Mannitol is principally used by IV infusion as an osmotic diuretic to preserve renal function in acute renal failure and to reduce raised intracranial and intraocular pressure. Mannitol is also used as an irrigating solution to prevent hemolysis and hemoglobin buildup during transurethral prostatic resection. It is useful in the management of acute drug poisoning where a route of elimination is through kidney. Besides these, it is also used in symptomatic relief of edema, reperfusion injury, termination of pregnancy, and bowel preparation. So, Mannitol is indicated in-

• Renal insufficiency
• Reperfusion injury
• Raised intracranial pressure
• Bladder irrigation
• Raised intraocular pressure
• Bowel preparation
• Edematous status
• As a prophylactic in renal failure
• Management of poisoning
• Termination of Pregnancy

The adult dose of Mannitol ranges from 50 to 100 gm by IV infusion. The rate of administration is usually adjusted to maintain a urine flow of at least 30 to 50 ml/hr. Total dosage, concentration and the rate of administration depends on fluid requirement, urinary output and the severity of the condition being treated

Renal insufficiency-

• Adults: 50 to 100 g of Mannitol administered at a rate adjusted to maintain a urine flow of at least 30 to 50 ml/hr.
• Children: 2 gm/kg or 60 gm/m² of body surface area administered over a period of 2 to 6 hrs.

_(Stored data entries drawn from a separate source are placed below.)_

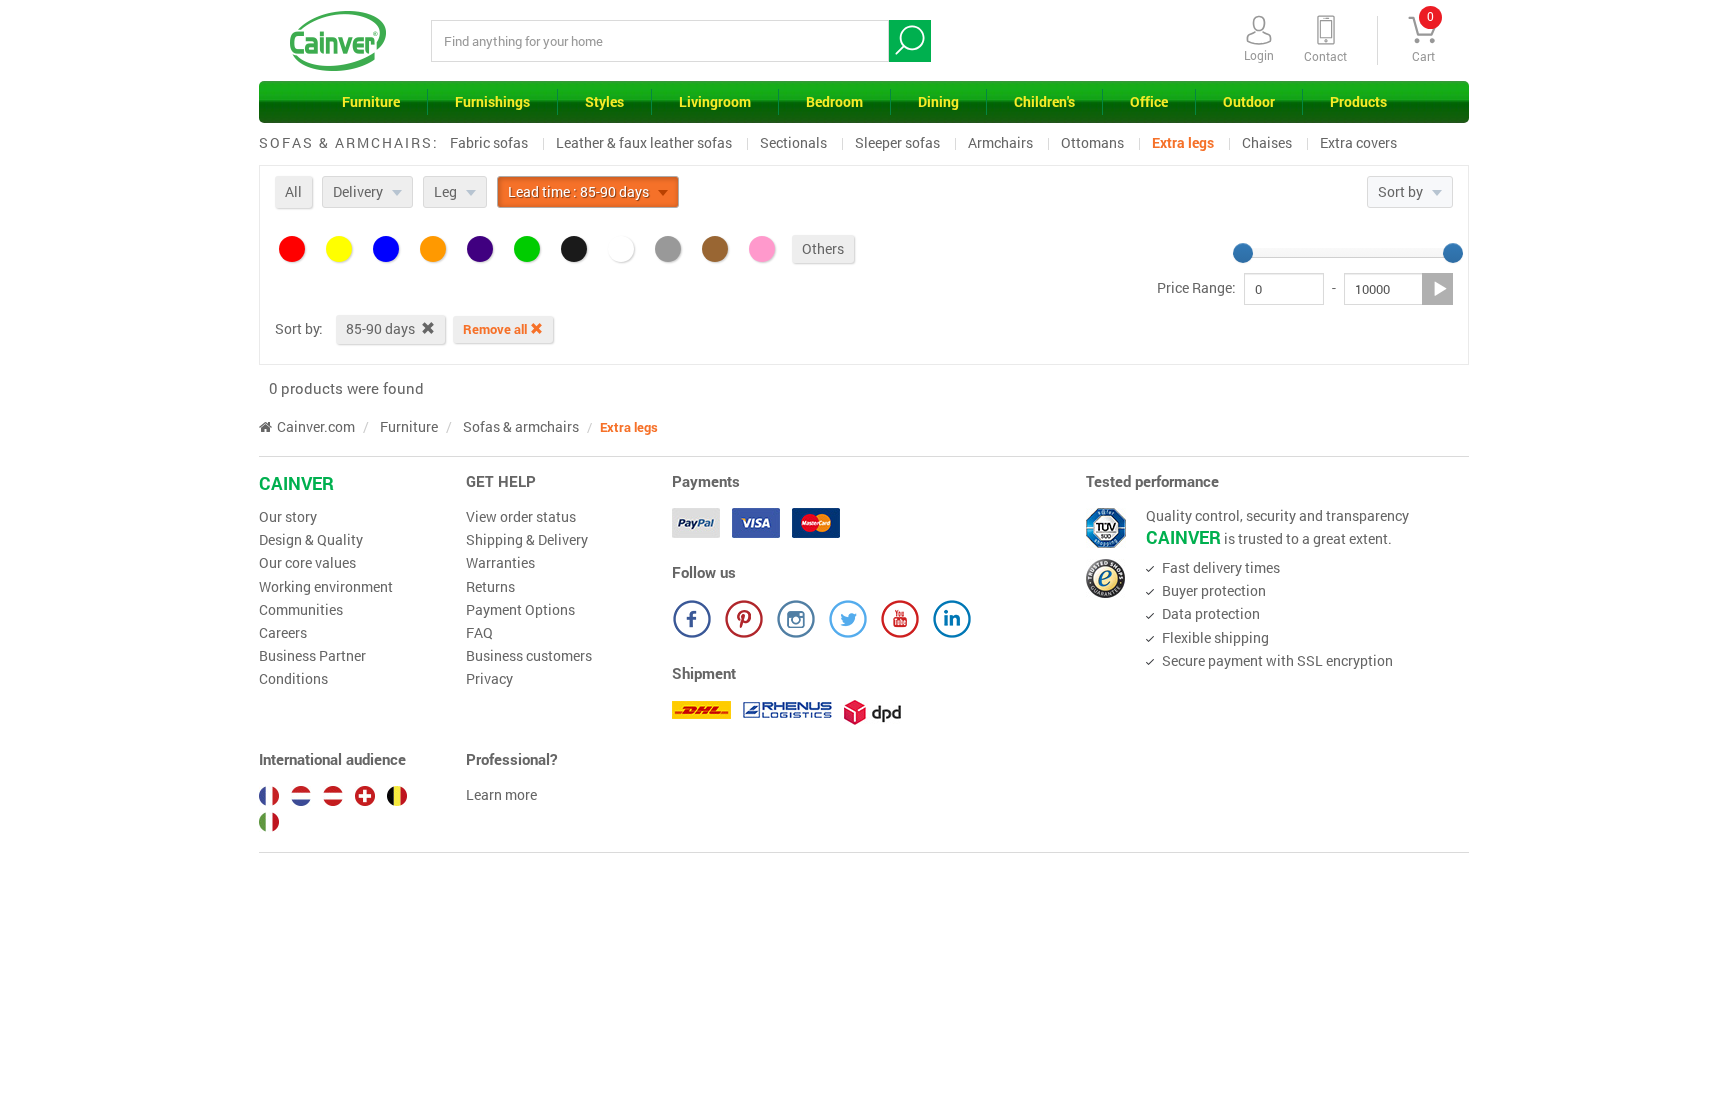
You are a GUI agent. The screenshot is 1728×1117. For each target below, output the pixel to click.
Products (1358, 101)
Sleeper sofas (897, 142)
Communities (301, 610)
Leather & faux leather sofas (644, 142)
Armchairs (1000, 142)
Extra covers (1358, 142)
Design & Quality (311, 540)
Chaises (1267, 142)
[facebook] (692, 619)
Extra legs (1183, 142)
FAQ (479, 633)
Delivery (359, 191)
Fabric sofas (489, 142)
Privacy (489, 679)
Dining (938, 101)
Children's (1044, 101)
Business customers (529, 656)
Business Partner (312, 656)
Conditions (293, 679)
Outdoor (1249, 101)
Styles (604, 101)
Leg (447, 191)
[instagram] (796, 619)
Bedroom (834, 101)
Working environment (326, 587)
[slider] (1243, 253)
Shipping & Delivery (527, 540)
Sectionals (793, 142)
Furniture (371, 101)
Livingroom (715, 101)
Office (1149, 101)
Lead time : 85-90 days (580, 191)
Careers (283, 633)
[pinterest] (744, 619)
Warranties (500, 563)
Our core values (307, 563)
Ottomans (1092, 142)
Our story (288, 517)
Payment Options (520, 610)
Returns (490, 587)
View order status (521, 517)
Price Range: (1196, 288)
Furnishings (492, 101)
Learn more (501, 795)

Cerebral edema, elevated intracranial pressure, elevated intraocular pressure, Glaucoma-

• Adults: 1.5 to 2 gm/kg administered over a period of 30 to 60 minutes.
• Children: 1 to 2 gm/kg body wt. or 30 to 60 gm/m² of body surface area administered over a period of 30 to 60 mins.

Adjunctive therapy for removal of toxic substances-

• Adults: 50 to 200 g of Mannitol administered at a rate adjust to maintain a urine flow of at least 100 to 500 ml/hr.
• Children: 2 gm/kg or 60 gm/m² of body surface area

For termination of pregnancy 50 gm of Mannitol (250 ml of Mannitol) is instilled into the amniotic cavity which induces abortion in a high proportion of pregnancies.

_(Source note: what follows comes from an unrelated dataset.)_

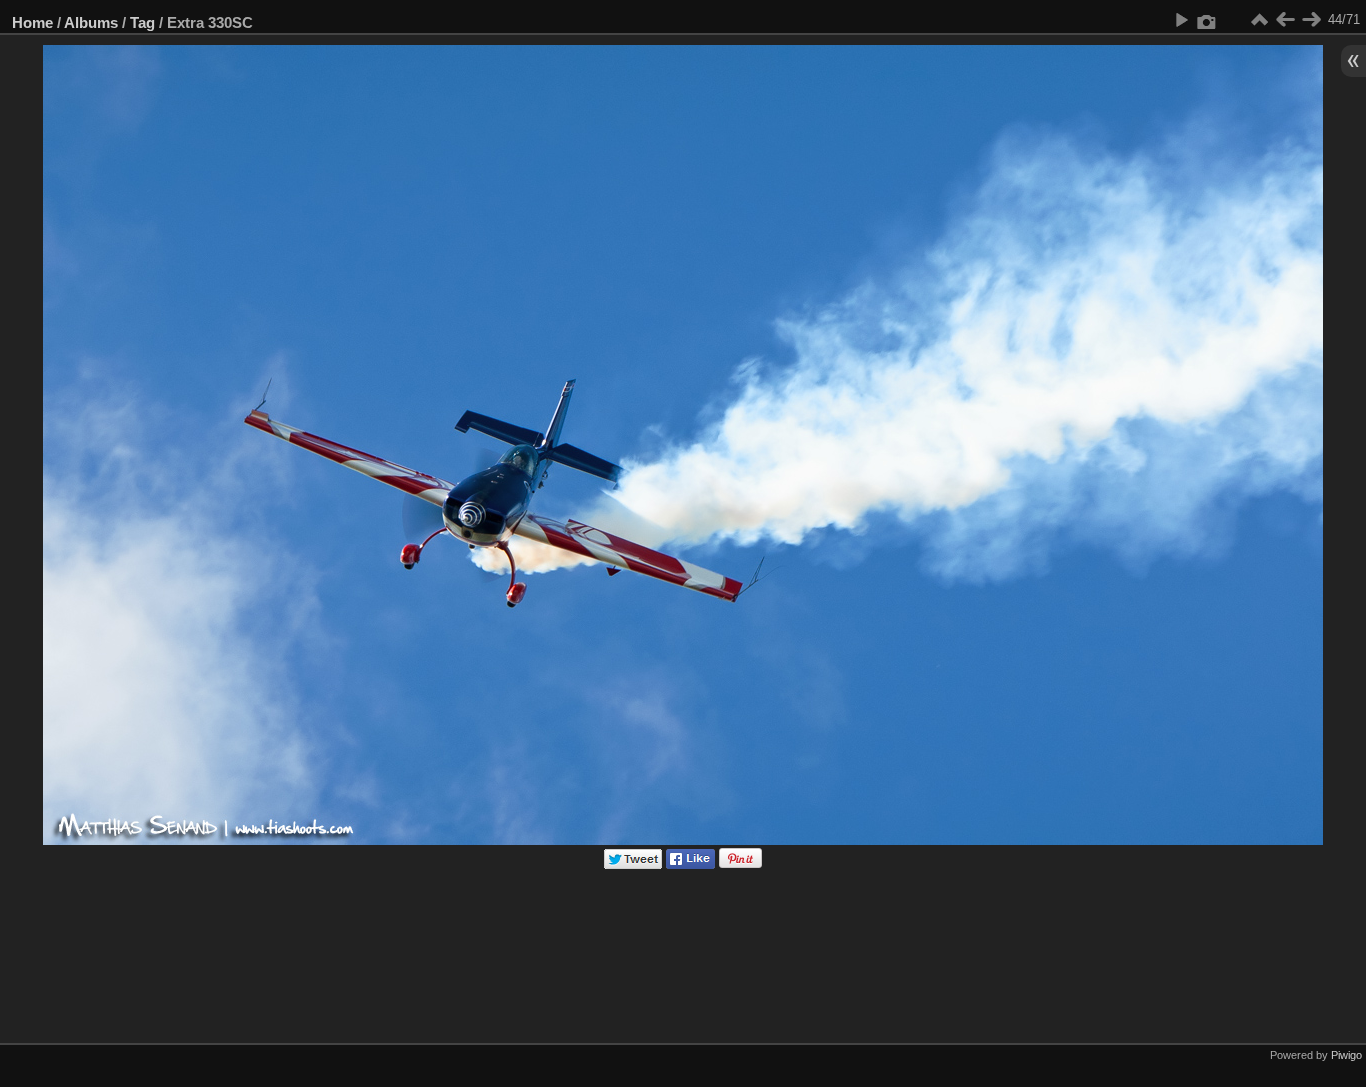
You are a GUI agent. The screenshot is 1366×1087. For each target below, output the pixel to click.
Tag (142, 22)
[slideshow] (1181, 20)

Mannitol intravenous infusion is contraindicated in patients with pulmonary edema or congestive heart failure. It is also contraindicated during inadequate urine flow, dehydration or acidosis, intracranial bleeding and in patients with renal failure unless a test dose has produced a diuretic response.

The most common side effects associated with Mannitol intravenous infusion is fluid and electrolytes imbalance including circulatory overload and acidosis at high doses. Other side effects include nausea, vomiting, thirst, headache, dizziness, fever, tachycardia, chest pain, hyponatraemia, dehydration, blurred vision, urticaria, and hypertension or hypotension.

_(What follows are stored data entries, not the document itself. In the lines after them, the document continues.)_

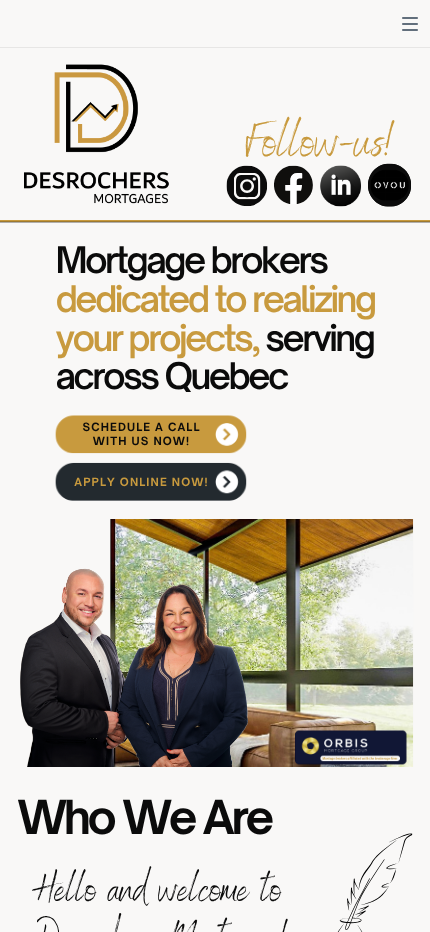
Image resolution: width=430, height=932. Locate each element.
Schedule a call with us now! (141, 435)
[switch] (410, 24)
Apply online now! (141, 482)
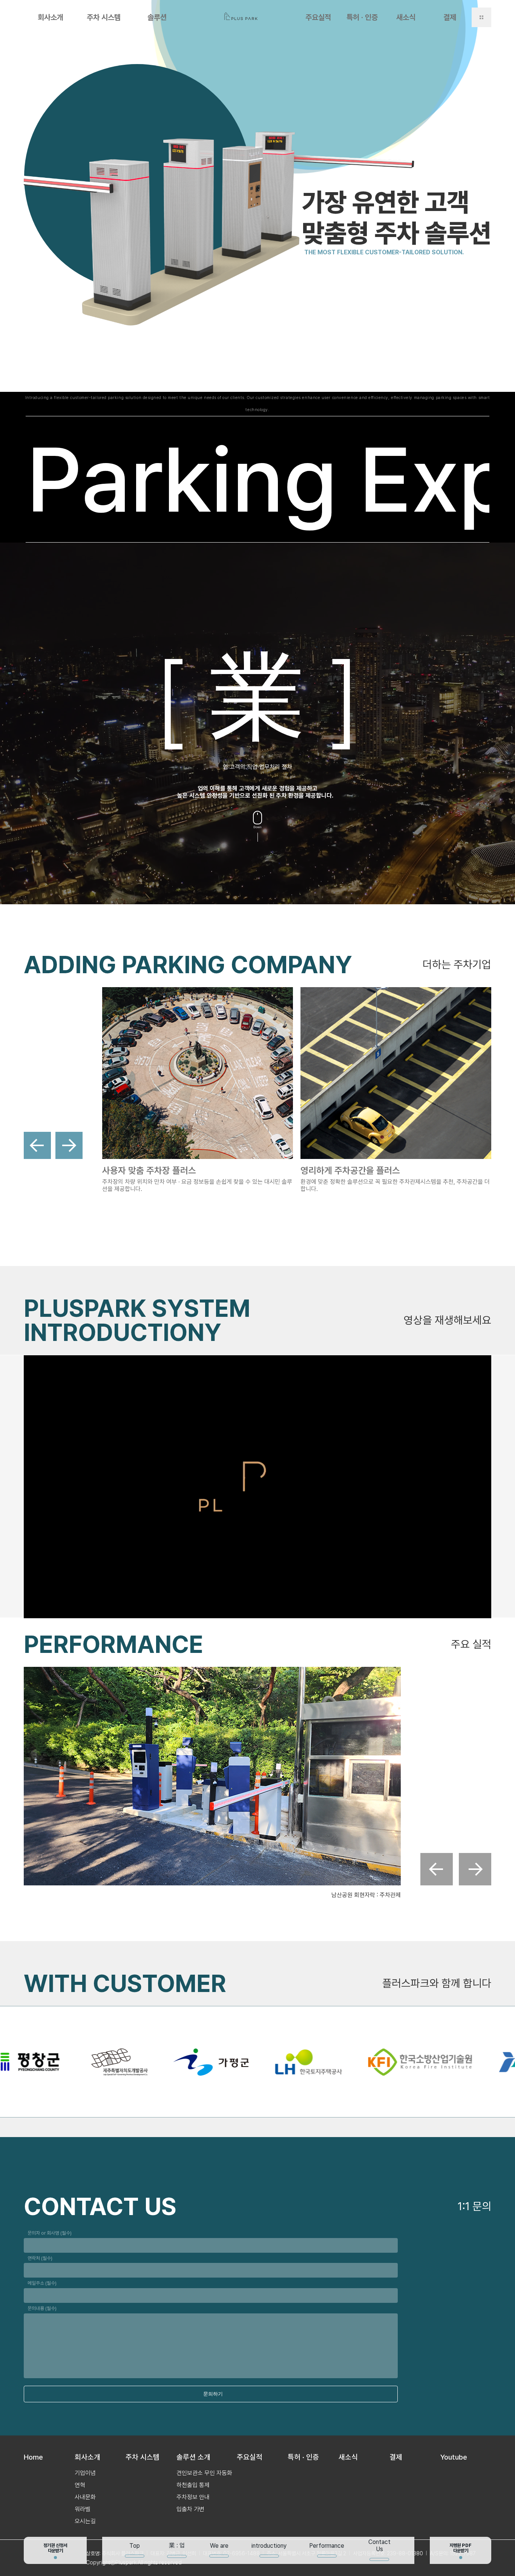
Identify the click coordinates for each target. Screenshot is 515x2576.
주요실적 (318, 17)
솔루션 (157, 17)
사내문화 (85, 2497)
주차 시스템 (104, 17)
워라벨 (82, 2509)
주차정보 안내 (193, 2497)
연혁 (80, 2485)
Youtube (453, 2457)
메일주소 (42, 2283)
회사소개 (50, 17)
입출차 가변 (190, 2509)
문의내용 (42, 2308)
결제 (449, 17)
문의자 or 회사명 (50, 2233)
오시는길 (85, 2521)
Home (33, 2457)
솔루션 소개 (193, 2457)
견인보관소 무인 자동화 (204, 2473)
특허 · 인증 (362, 17)
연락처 (40, 2258)
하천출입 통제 (193, 2485)
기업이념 (85, 2473)
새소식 (405, 17)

Careful monitoring of rate of administration of Mannitol is necessary to avoid fluid and electrolyte imbalance and circulatory overloading. The infusion should be discontinued if the patient develops signs of progressive renal dysfunction, heart failure or pulmonary congestion. Mannitol should not be administered with whole blood. Infusion of fluid should be immediately discontinued if rigor arises from any reason during the process. Do not use if the solution is cloudy, contains particles or after expiry date.

Pregnancy & Lactation

Safety of Mannitol intravenous infusion in pregnancy has not been established yet. No information is available on the excretion of mannitol in breast milk and should be administered after careful consideration of risk-benefit ratio.